Using the records below, output the stretch that opens with the line containing "You are a computer-use agent. This" and closes with the line containing "Task: Select the 30D time range", exactly and including both lines, with nothing more.

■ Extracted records
━━━━━━━━━━━━━━━━
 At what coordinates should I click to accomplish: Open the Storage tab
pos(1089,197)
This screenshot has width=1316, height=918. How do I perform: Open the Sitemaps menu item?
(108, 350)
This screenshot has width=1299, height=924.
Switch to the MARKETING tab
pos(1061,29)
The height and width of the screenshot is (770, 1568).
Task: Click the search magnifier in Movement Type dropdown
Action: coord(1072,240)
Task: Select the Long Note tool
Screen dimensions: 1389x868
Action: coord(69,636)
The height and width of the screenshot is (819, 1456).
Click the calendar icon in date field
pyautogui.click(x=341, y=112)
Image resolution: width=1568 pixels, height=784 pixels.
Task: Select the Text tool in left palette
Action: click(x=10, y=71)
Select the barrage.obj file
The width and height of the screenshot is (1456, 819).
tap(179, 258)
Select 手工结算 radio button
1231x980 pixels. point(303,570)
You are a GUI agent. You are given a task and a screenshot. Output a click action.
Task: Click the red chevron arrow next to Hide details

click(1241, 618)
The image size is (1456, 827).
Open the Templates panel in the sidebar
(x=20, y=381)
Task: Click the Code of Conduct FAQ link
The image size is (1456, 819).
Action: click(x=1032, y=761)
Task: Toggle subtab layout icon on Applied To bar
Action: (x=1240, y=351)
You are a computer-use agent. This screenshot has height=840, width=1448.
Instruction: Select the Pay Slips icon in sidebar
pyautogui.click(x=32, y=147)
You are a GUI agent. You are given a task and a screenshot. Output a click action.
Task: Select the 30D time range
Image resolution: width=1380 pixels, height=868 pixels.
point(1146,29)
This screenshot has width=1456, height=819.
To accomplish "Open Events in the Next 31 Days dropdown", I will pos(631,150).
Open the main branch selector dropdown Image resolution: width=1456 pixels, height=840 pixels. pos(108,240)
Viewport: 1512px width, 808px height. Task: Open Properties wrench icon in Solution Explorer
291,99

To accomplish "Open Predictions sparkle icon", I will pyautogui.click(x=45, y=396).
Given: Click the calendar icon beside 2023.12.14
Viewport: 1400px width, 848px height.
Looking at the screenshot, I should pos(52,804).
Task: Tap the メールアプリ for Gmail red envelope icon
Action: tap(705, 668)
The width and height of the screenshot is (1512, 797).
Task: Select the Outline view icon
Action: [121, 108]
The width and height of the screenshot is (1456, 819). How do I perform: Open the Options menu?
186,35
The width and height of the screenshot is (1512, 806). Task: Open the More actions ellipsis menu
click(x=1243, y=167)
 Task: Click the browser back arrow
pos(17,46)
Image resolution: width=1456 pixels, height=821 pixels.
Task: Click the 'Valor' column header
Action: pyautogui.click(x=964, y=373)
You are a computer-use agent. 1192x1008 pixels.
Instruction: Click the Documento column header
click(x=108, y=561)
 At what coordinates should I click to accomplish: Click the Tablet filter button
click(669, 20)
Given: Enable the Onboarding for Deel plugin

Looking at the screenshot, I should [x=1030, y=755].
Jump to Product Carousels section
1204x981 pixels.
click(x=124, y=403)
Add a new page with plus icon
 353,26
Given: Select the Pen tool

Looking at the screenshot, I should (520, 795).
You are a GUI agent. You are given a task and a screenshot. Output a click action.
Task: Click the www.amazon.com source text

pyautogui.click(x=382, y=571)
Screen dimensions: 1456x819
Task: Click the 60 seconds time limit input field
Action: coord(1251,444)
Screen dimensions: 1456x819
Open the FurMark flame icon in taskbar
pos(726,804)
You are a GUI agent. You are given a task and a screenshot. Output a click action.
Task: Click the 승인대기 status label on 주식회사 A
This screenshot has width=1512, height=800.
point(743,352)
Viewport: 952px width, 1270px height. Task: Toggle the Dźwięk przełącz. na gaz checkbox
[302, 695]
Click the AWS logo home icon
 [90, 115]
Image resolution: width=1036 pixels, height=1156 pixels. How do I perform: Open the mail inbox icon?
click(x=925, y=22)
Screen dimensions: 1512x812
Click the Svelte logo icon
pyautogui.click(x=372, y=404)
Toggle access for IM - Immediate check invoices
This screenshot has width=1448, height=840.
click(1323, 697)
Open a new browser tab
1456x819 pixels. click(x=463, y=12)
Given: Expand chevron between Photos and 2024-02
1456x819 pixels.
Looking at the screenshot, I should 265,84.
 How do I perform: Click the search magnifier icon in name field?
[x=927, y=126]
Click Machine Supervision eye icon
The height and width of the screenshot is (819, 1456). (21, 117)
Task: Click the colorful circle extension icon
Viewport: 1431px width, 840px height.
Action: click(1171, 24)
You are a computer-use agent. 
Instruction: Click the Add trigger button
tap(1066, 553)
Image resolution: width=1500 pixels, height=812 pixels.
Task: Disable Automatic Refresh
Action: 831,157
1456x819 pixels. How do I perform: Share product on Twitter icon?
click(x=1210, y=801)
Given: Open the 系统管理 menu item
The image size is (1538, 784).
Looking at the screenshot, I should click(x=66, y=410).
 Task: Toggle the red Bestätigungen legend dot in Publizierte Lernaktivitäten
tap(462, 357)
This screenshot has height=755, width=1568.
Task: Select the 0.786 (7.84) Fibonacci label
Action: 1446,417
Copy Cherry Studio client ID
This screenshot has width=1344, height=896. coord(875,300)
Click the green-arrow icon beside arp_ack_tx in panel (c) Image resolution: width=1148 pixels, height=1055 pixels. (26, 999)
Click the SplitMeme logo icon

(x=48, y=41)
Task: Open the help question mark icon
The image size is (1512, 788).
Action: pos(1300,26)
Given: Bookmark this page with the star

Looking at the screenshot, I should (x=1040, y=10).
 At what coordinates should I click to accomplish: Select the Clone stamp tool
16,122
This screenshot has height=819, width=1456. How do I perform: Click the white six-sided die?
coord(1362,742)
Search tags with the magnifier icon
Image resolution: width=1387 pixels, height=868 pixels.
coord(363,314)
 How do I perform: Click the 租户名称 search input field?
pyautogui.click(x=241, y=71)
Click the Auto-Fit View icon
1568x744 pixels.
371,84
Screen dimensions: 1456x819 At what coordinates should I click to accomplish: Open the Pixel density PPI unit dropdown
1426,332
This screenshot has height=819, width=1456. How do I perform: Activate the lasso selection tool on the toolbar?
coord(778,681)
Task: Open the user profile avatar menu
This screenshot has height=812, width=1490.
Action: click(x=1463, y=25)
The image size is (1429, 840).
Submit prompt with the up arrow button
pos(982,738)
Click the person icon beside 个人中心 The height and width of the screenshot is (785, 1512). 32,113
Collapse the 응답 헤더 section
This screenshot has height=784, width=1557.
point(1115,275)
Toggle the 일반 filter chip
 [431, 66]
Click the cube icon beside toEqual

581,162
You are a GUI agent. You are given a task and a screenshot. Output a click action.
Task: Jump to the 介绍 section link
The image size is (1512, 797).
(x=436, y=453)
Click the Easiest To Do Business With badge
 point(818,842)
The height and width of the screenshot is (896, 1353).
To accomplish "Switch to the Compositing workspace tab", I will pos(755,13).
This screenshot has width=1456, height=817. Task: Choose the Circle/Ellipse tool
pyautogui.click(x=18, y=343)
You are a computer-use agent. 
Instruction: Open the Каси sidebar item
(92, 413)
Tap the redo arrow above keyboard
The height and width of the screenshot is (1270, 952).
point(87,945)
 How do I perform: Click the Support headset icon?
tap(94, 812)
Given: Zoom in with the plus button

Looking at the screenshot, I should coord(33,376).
━━━━━━━━━━━━━━━━
■ Written solution
You are a computer-use agent. This screenshot has height=840, width=1448.
Instruction: Select the Pay Slips icon in sidebar
pyautogui.click(x=32, y=147)
You are a GUI agent. You are given a task and a screenshot. Output a click action.
Task: Select the 30D time range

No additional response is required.